WHAT THE TASK ASKS: In the records that follow, find the line with "2. Naudokite konkrečius"; from there, retype every line exactly through the line with "COD (580, 827)", which also belongs to the answer.

Collected data:
☆ ☆ ☆ ☆ ☆
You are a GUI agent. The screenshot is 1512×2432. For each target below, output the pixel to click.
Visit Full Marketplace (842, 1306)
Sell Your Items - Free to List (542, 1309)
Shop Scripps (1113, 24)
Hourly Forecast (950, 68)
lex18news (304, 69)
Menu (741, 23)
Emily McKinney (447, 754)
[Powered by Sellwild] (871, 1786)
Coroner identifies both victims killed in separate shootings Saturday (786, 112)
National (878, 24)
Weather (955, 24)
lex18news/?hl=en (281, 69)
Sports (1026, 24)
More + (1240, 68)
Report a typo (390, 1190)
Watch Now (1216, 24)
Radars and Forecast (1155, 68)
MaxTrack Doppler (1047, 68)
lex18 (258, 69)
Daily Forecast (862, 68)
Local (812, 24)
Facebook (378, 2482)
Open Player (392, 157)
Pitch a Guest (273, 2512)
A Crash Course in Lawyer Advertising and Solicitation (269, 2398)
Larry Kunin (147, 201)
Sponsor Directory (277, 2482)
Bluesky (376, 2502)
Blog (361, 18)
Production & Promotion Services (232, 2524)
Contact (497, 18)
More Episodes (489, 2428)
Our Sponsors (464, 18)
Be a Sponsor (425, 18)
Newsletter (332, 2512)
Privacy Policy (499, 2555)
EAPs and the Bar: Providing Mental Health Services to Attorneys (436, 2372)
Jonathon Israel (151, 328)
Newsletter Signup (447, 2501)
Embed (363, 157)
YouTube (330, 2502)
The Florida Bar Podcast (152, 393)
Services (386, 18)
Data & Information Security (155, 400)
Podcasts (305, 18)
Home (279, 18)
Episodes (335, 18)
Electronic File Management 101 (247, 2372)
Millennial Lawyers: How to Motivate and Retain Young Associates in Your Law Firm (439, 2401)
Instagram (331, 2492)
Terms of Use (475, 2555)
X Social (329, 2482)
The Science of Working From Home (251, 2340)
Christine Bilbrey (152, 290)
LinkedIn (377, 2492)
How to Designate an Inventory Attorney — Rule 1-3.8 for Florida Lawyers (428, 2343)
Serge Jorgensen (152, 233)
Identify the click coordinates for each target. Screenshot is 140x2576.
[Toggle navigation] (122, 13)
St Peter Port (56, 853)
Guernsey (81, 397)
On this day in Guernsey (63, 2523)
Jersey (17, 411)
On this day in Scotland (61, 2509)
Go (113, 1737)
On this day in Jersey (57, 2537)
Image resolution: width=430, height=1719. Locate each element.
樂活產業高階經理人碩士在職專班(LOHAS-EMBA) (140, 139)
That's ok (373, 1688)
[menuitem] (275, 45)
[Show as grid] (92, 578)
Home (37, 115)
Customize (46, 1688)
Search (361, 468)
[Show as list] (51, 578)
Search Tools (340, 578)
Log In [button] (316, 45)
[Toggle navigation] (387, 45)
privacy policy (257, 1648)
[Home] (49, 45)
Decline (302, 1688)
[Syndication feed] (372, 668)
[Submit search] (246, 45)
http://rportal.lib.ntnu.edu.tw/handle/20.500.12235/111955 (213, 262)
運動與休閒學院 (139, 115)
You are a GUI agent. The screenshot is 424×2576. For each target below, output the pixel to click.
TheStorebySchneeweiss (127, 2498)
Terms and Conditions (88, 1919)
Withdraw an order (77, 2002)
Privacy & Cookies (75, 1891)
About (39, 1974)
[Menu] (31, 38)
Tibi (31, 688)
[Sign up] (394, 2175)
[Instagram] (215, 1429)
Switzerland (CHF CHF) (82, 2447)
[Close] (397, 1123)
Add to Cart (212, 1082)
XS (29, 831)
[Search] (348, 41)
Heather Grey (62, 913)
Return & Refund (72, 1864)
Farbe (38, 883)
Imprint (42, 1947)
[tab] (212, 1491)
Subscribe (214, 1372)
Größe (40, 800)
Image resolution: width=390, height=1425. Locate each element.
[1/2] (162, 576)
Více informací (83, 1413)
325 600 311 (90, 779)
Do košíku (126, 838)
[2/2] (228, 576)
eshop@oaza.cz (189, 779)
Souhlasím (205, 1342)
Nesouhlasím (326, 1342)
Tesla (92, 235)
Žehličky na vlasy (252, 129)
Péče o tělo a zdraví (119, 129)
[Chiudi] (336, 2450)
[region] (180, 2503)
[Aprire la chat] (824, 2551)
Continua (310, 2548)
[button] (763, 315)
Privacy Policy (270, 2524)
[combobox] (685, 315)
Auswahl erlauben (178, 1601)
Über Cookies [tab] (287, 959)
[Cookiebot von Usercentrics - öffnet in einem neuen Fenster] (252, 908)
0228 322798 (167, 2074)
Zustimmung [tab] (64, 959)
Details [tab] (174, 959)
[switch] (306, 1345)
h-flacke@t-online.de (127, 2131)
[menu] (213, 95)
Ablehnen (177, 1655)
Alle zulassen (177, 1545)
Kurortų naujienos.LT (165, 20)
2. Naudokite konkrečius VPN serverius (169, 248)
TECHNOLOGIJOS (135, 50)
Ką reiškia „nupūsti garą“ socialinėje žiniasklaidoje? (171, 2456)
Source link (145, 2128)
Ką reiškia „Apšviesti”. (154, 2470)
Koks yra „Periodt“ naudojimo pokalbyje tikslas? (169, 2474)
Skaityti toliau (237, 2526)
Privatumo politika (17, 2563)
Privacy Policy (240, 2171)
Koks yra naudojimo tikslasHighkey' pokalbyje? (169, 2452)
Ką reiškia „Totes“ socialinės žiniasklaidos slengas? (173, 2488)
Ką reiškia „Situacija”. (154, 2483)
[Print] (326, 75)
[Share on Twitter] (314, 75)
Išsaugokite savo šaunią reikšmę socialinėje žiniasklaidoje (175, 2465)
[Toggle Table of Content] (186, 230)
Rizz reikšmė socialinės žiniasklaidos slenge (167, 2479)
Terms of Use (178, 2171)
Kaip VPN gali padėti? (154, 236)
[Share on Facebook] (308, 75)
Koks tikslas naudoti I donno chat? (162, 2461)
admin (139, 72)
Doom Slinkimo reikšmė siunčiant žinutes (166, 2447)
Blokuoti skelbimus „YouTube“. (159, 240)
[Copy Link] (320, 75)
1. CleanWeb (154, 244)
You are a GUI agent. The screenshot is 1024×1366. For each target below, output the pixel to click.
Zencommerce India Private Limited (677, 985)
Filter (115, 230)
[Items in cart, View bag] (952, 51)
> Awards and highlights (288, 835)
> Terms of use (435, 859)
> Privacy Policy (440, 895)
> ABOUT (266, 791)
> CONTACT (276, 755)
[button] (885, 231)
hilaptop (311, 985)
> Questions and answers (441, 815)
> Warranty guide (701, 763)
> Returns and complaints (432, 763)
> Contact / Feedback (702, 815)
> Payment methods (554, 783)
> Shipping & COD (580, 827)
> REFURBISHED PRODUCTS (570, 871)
☆ ☆ ☆ ☆ ☆
RESULT:
2. Naudokite konkrečius VPN serverius (169, 248)
TECHNOLOGIJOS (135, 50)
Ką reiškia „nupūsti garą“ socialinėje žiniasklaidoje? (171, 2456)
Source link (145, 2128)
Ką reiškia „Apšviesti”. (154, 2470)
Koks yra „Periodt“ naudojimo pokalbyje tikslas? (169, 2474)
Skaityti toliau (237, 2526)
Privatumo politika (17, 2563)
Privacy Policy (240, 2171)
Koks yra naudojimo tikslasHighkey' pokalbyje? (169, 2452)
Ką reiškia „Totes“ socialinės žiniasklaidos slengas? (173, 2488)
Ką reiškia „Situacija”. (154, 2483)
[Print] (326, 75)
[Share on Twitter] (314, 75)
Išsaugokite savo šaunią reikšmę socialinėje žiniasklaidoje (175, 2465)
[Toggle Table of Content] (186, 230)
Rizz reikšmė socialinės žiniasklaidos slenge (167, 2479)
Terms of Use (178, 2171)
Kaip VPN gali padėti? (154, 236)
[Share on Facebook] (308, 75)
Koks tikslas naudoti I donno chat? (162, 2461)
admin (139, 72)
Doom Slinkimo reikšmė siunčiant žinutes (166, 2447)
Blokuoti skelbimus „YouTube“. (159, 240)
[Copy Link] (320, 75)
1. CleanWeb (154, 244)
You are a GUI agent. The screenshot is 1024×1366. For each target below, output the pixel to click.
Zencommerce India Private Limited (677, 985)
Filter (115, 230)
[Items in cart, View bag] (952, 51)
> Awards and highlights (288, 835)
> Terms of use (435, 859)
> Privacy Policy (440, 895)
> ABOUT (266, 791)
> CONTACT (276, 755)
[button] (885, 231)
hilaptop (311, 985)
> Questions and answers (441, 815)
> Warranty guide (701, 763)
> Returns and complaints (432, 763)
> Contact / Feedback (702, 815)
> Payment methods (554, 783)
> Shipping & COD (580, 827)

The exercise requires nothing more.